CrowdHailer / raxx

Interface for HTTP webservers, frameworks and clients
https://hexdocs.pm/raxx
Apache License 2.0
401 stars 29 forks source link

Add middleware proof of concept #136

Closed nietaki closed 5 years ago

nietaki commented 5 years ago

There have been requests for middleware-style functionality already: https://github.com/CrowdHailer/raxx/issues/83, https://github.com/CrowdHailer/raxx/issues/85 plus numerous in the slack channel. There's also a good amount of features that would be best implemented with middleware instead of bundling them into individual controllers (CORS, HEAD -> GET translation, CSRF, logging, ...).

This issue is about designing a proof of concept middleware interface that could be used in a Raxx-based application.

What is a middleware (in my mind)

It's a component that sits between the server and the controller controller, which can modify the request before giving it to the controller and modify the controllers response before it's given to the server.
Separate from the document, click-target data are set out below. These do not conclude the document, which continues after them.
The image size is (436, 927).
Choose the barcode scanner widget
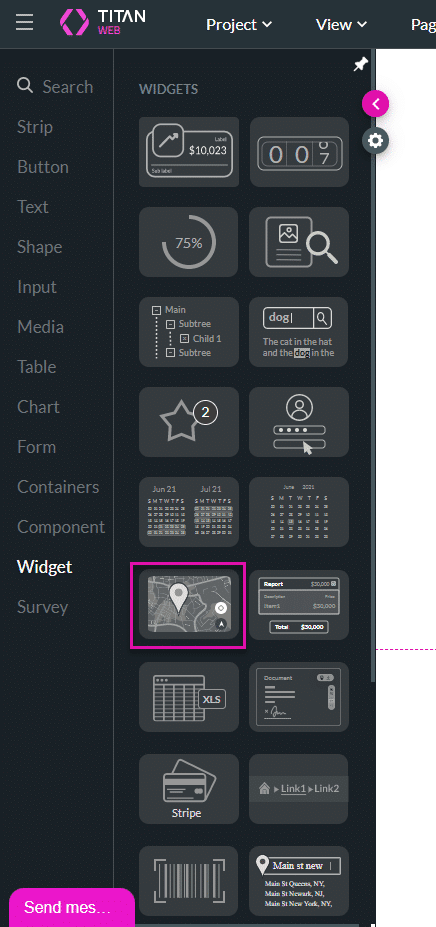(x=189, y=881)
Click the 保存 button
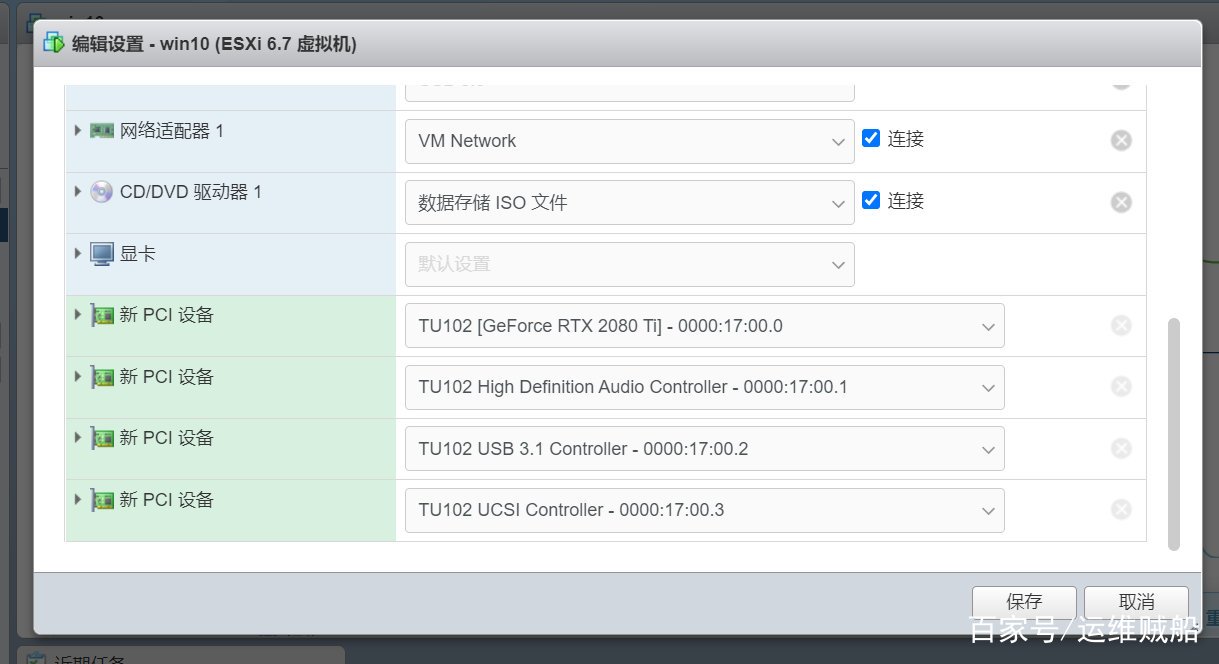Screen dimensions: 1219x664 tap(1024, 602)
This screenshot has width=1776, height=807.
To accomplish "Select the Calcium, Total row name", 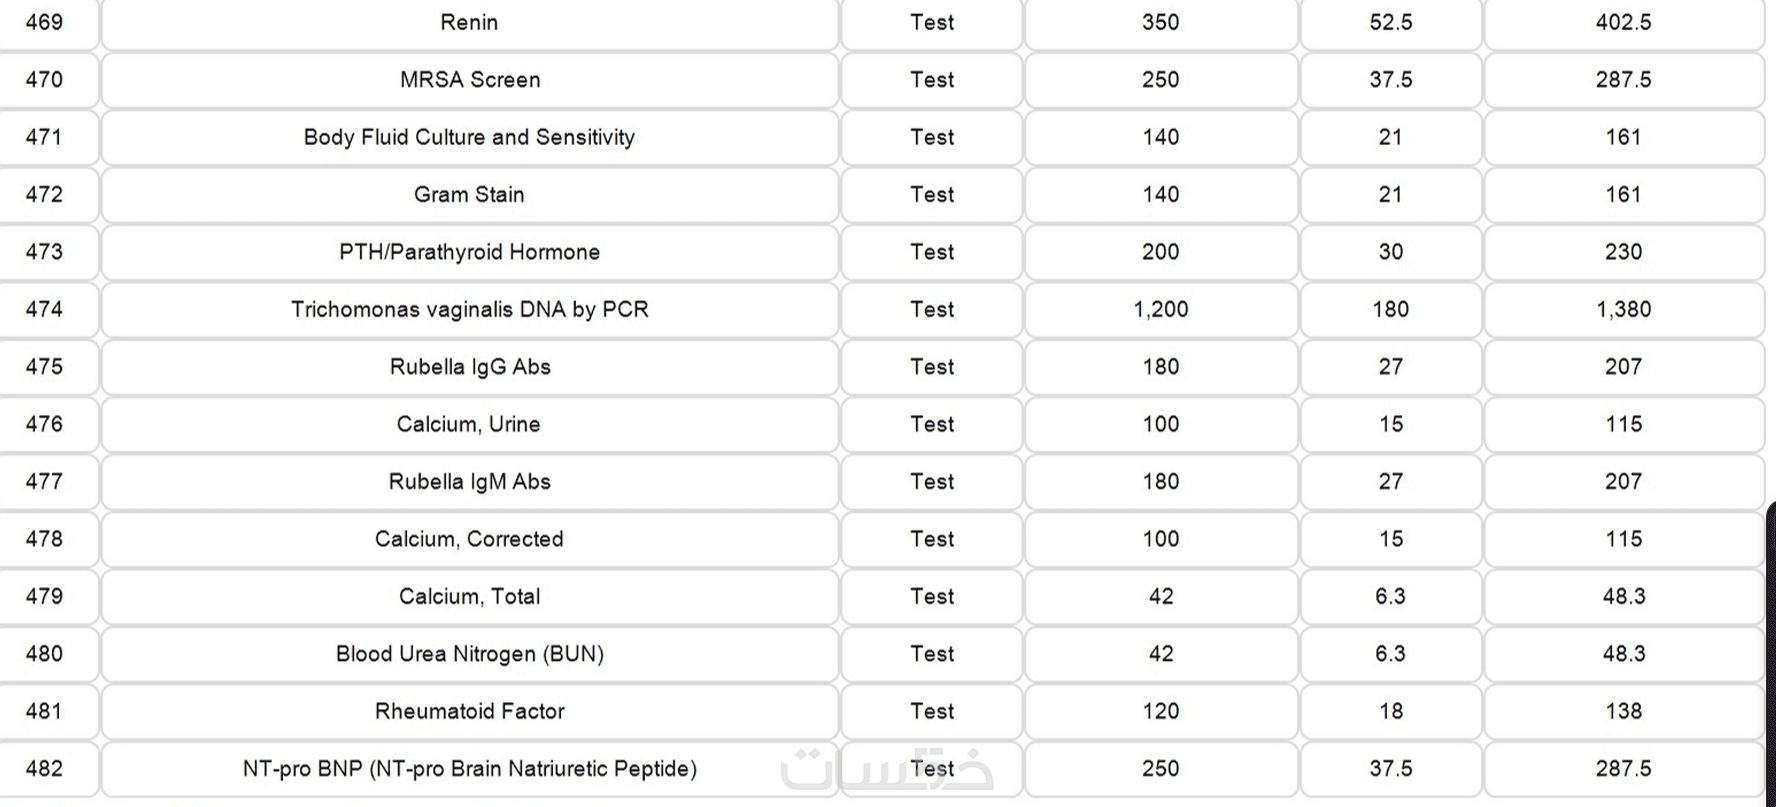I will tap(469, 597).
Oftentimes a middleware (or a pipeline of multiple middlewares) would be attached to a group of routes in a router to modify their behaviour "in batch".

Design criteria

The middleware should:

Non goals:

Remaining questions

nietaki commented 5 years ago

I'll work on an implementation :sunglasses:

nietaki commented 5 years ago

I played around with some prototypes today and, as always, there's a number of different approaches with different trade-offs. I'll try to show them by example and discuss how I see their properties.

All examples show a snippet of the implementation of a custom middleware, which modifies the headers and passes it further down to subsequent middlewares in the "pipeline".

1. "Hidden State"

This is the approach I was originally aiming for, until I realised it's a bit inconvenient to achieve...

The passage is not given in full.